Question

identify an equation in point-intercept form for the line parallel to y = -3x + 7 that passes through (2, -4)

Answer 1

Let's organize.
The question says to identify an equation in point-intercept form for the line that's parallel to y = -3x + 7 that passes through (2, -4).

If you need to find an equation in point-intercept form that passes through a point, you will substitute the coordinate in this formula:

-> y - yo = m (x - xo)

Where:

(2, -4) -> xo = 2 ; yo = -4
m = Slope

You don't have the slope, but you have the information that the line is parallel to y = -3x + 7. Then you need to know that to a line be parallel to another the Slopes of each other must be equal, mr = ms.

Let's find the slope of the equation given, it is in a slope-intercept form, so:

y = mx + b

R: y = -3x + 7     // I will call this one R line, and the other S.

mr = -3

If the mr = ms, and mr = -3, then the ms = -3 too.

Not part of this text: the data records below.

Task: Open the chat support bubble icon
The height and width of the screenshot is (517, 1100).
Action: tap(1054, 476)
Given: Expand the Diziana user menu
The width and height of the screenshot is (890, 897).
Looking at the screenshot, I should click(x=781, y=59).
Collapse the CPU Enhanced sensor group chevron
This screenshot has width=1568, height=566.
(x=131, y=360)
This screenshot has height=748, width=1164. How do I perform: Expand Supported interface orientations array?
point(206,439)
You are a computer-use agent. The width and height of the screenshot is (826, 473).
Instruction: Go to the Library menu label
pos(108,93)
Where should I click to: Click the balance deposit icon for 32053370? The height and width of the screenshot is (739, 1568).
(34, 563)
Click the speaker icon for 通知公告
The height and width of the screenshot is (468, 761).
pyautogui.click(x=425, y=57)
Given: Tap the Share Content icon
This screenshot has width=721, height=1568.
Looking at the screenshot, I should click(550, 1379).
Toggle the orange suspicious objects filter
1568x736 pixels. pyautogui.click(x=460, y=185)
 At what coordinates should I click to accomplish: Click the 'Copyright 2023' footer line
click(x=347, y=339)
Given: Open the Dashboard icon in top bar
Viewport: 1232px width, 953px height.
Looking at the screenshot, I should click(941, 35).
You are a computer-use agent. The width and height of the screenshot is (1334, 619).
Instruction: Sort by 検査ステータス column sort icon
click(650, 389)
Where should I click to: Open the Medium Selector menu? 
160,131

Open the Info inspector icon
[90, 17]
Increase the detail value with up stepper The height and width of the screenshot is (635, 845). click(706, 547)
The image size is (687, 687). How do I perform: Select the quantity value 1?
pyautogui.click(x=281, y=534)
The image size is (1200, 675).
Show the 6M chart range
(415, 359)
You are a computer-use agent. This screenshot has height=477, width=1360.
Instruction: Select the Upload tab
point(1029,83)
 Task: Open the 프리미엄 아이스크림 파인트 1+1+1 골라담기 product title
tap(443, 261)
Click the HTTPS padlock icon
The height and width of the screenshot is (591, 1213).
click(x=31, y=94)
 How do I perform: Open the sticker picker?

S: y - yo = ms (x - xo) // (2, -4) & ms = -3

-> y - (-4) = -3 (x - 2)
-> S: y + 4 = -3 (x - 2) -> This is the point-slope form.


-> y = -3x + 6 - 4
-> S: y = -3x - 2 -> This is the slope-intercept form.

I didn't understand what is the point-intercept form that the question requests, but by logic, i think that's the point-slope form.

Answer: The equation in point-intercept form is: y + 4 = -3 (x - 2).